EXERCISE DETAILS ▸ Everything in the data should be repeated exactly, save for the images.

INFORMATION PROVIDED ▸
<<<<

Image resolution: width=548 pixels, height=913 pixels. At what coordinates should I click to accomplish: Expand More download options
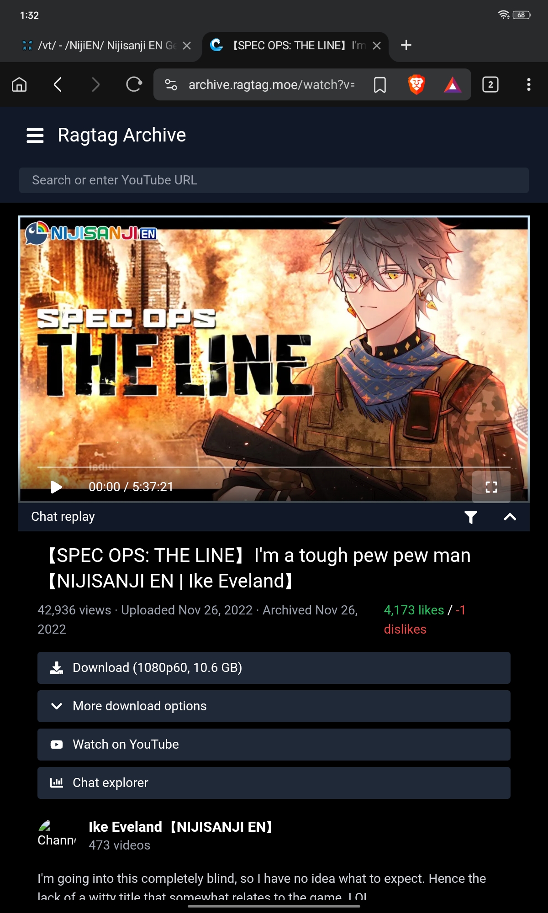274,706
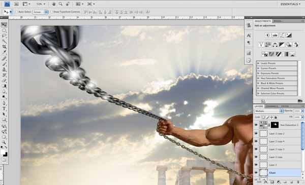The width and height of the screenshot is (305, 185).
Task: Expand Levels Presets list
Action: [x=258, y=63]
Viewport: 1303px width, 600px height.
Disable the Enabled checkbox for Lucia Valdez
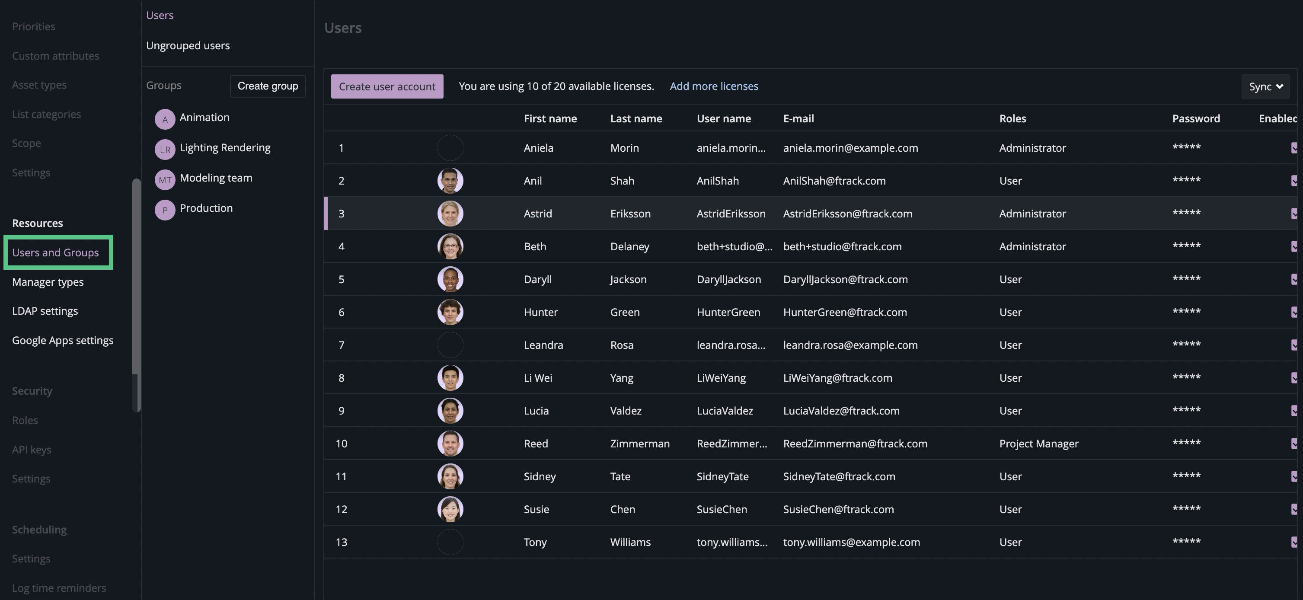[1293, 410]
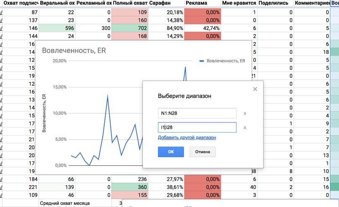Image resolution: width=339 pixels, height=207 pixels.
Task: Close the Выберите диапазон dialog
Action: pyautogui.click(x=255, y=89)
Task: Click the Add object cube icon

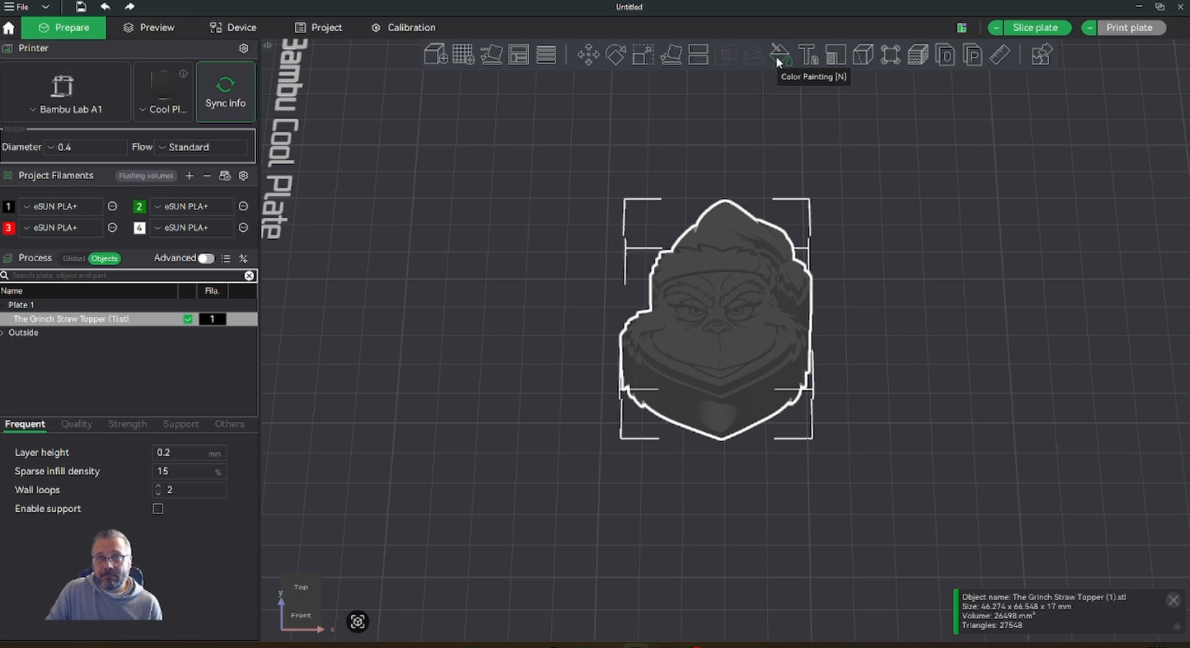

>>>>

RESPONSE BOX ▸
Image resolution: width=548 pixels, height=913 pixels. At what coordinates should I click to accomplish: Expand More download options
274,706
The width and height of the screenshot is (305, 185).
Task: Expand Levels Presets list
Action: [x=258, y=63]
Viewport: 1303px width, 600px height.
Disable the Enabled checkbox for Lucia Valdez
[1293, 410]
Image resolution: width=339 pixels, height=207 pixels.
Task: Close the Выберите диапазон dialog
Action: pyautogui.click(x=255, y=89)
Task: Click the Add object cube icon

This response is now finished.